Copy each line below as written, but skip the pictures.
** Opening Data to use block **
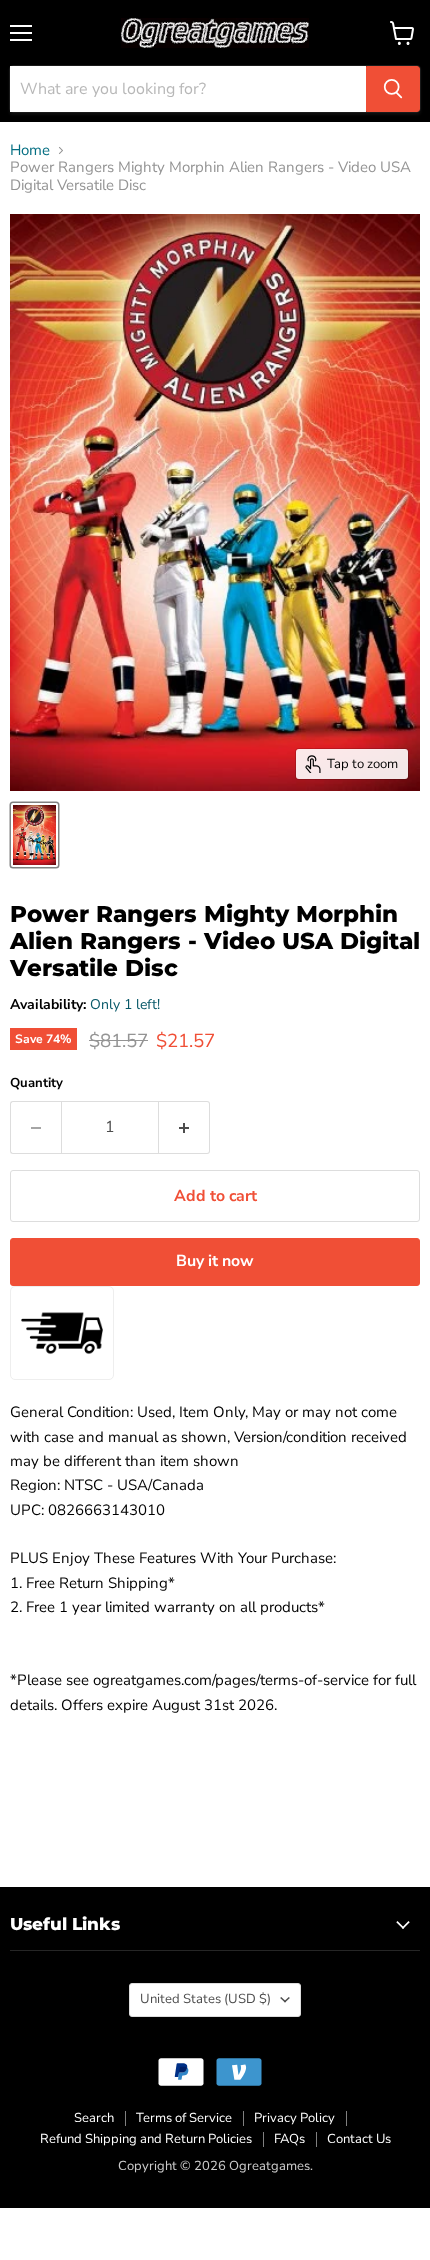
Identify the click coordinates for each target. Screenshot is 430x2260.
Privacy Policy (294, 2118)
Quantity (36, 1083)
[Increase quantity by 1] (184, 1127)
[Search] (393, 89)
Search (94, 2118)
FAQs (289, 2139)
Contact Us (359, 2139)
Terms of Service (184, 2118)
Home (30, 150)
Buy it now (215, 1261)
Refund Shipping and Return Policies (146, 2139)
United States (205, 1999)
** Closing Data to use block **
> **Written response**
Identify the click coordinates for each target. Screenshot is 430x2260.
Privacy Policy (294, 2118)
Quantity (36, 1083)
[Increase quantity by 1] (184, 1127)
[Search] (393, 89)
Search (94, 2118)
FAQs (289, 2139)
Contact Us (359, 2139)
Terms of Service (184, 2118)
Home (30, 150)
Buy it now (215, 1261)
Refund Shipping and Return Policies (146, 2139)
United States (205, 1999)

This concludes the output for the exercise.